Task instructions »
When you reach the records below, output each one exactly.
____
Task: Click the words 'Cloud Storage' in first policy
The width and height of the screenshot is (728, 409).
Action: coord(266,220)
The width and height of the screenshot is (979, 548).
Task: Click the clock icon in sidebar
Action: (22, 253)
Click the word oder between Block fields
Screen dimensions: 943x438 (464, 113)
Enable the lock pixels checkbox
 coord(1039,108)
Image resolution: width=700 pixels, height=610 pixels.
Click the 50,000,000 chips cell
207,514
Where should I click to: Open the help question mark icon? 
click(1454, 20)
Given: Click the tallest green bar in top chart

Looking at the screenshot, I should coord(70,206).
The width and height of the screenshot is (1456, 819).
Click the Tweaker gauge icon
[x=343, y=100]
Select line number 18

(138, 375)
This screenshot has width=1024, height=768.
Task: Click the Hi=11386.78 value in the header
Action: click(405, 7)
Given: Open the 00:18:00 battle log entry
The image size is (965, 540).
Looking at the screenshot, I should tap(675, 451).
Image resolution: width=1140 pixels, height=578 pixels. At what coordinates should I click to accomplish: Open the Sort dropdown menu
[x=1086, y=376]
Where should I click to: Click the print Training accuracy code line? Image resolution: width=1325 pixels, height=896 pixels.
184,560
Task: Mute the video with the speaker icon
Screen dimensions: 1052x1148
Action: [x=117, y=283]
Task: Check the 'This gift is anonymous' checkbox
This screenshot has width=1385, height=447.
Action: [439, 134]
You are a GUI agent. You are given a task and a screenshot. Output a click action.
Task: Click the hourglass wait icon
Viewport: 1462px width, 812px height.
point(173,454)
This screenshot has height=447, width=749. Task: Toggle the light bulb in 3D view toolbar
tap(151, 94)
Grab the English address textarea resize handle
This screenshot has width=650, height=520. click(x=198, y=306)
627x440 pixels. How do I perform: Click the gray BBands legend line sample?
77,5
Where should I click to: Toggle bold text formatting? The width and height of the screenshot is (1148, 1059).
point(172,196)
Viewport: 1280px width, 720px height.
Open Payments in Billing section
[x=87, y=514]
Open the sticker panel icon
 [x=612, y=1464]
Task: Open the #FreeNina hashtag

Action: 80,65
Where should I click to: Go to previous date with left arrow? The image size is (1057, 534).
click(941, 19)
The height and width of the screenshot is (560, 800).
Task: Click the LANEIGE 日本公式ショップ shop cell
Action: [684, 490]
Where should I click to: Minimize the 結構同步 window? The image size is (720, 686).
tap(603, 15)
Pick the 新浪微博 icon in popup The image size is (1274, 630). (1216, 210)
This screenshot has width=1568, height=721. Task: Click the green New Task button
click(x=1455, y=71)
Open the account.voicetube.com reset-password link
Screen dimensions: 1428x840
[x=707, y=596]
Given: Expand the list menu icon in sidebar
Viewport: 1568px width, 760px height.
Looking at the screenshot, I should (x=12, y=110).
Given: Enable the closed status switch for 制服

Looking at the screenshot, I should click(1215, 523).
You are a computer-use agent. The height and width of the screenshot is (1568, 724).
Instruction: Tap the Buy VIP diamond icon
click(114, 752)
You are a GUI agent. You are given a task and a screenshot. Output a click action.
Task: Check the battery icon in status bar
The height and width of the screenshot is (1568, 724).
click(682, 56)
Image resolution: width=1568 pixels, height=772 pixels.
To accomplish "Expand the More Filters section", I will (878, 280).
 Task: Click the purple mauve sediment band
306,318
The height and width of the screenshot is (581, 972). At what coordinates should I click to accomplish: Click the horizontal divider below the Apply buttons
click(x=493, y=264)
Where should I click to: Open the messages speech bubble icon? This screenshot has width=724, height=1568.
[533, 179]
____
Reply to the exercise »
Task: Click the words 'Cloud Storage' in first policy
The width and height of the screenshot is (728, 409).
Action: coord(266,220)
The width and height of the screenshot is (979, 548).
Task: Click the clock icon in sidebar
Action: (22, 253)
Click the word oder between Block fields
Screen dimensions: 943x438 (464, 113)
Enable the lock pixels checkbox
 coord(1039,108)
Image resolution: width=700 pixels, height=610 pixels.
Click the 50,000,000 chips cell
207,514
Where should I click to: Open the help question mark icon? 
click(1454, 20)
Given: Click the tallest green bar in top chart

Looking at the screenshot, I should coord(70,206).
The width and height of the screenshot is (1456, 819).
Click the Tweaker gauge icon
[x=343, y=100]
Select line number 18

(138, 375)
This screenshot has width=1024, height=768.
Task: Click the Hi=11386.78 value in the header
Action: click(405, 7)
Given: Open the 00:18:00 battle log entry
The image size is (965, 540).
Looking at the screenshot, I should tap(675, 451).
Image resolution: width=1140 pixels, height=578 pixels. At what coordinates should I click to accomplish: Open the Sort dropdown menu
[x=1086, y=376]
Where should I click to: Click the print Training accuracy code line? Image resolution: width=1325 pixels, height=896 pixels.
184,560
Task: Mute the video with the speaker icon
Screen dimensions: 1052x1148
Action: [x=117, y=283]
Task: Check the 'This gift is anonymous' checkbox
This screenshot has width=1385, height=447.
Action: [439, 134]
You are a GUI agent. You are given a task and a screenshot. Output a click action.
Task: Click the hourglass wait icon
Viewport: 1462px width, 812px height.
point(173,454)
This screenshot has height=447, width=749. Task: Toggle the light bulb in 3D view toolbar
tap(151, 94)
Grab the English address textarea resize handle
This screenshot has width=650, height=520. click(x=198, y=306)
627x440 pixels. How do I perform: Click the gray BBands legend line sample?
77,5
Where should I click to: Toggle bold text formatting? The width and height of the screenshot is (1148, 1059).
point(172,196)
Viewport: 1280px width, 720px height.
Open Payments in Billing section
[x=87, y=514]
Open the sticker panel icon
 [x=612, y=1464]
Task: Open the #FreeNina hashtag

Action: 80,65
Where should I click to: Go to previous date with left arrow? The image size is (1057, 534).
click(941, 19)
The height and width of the screenshot is (560, 800).
Task: Click the LANEIGE 日本公式ショップ shop cell
Action: [684, 490]
Where should I click to: Minimize the 結構同步 window? The image size is (720, 686).
tap(603, 15)
Pick the 新浪微博 icon in popup The image size is (1274, 630). (1216, 210)
This screenshot has width=1568, height=721. Task: Click the green New Task button
click(x=1455, y=71)
Open the account.voicetube.com reset-password link
Screen dimensions: 1428x840
[x=707, y=596]
Given: Expand the list menu icon in sidebar
Viewport: 1568px width, 760px height.
Looking at the screenshot, I should (x=12, y=110).
Given: Enable the closed status switch for 制服

Looking at the screenshot, I should click(1215, 523).
You are a computer-use agent. The height and width of the screenshot is (1568, 724).
Instruction: Tap the Buy VIP diamond icon
click(114, 752)
You are a GUI agent. You are given a task and a screenshot. Output a click action.
Task: Check the battery icon in status bar
The height and width of the screenshot is (1568, 724).
click(682, 56)
Image resolution: width=1568 pixels, height=772 pixels.
To accomplish "Expand the More Filters section", I will (878, 280).
 Task: Click the purple mauve sediment band
306,318
The height and width of the screenshot is (581, 972). At what coordinates should I click to accomplish: Click the horizontal divider below the Apply buttons
click(x=493, y=264)
Where should I click to: Open the messages speech bubble icon? This screenshot has width=724, height=1568.
[533, 179]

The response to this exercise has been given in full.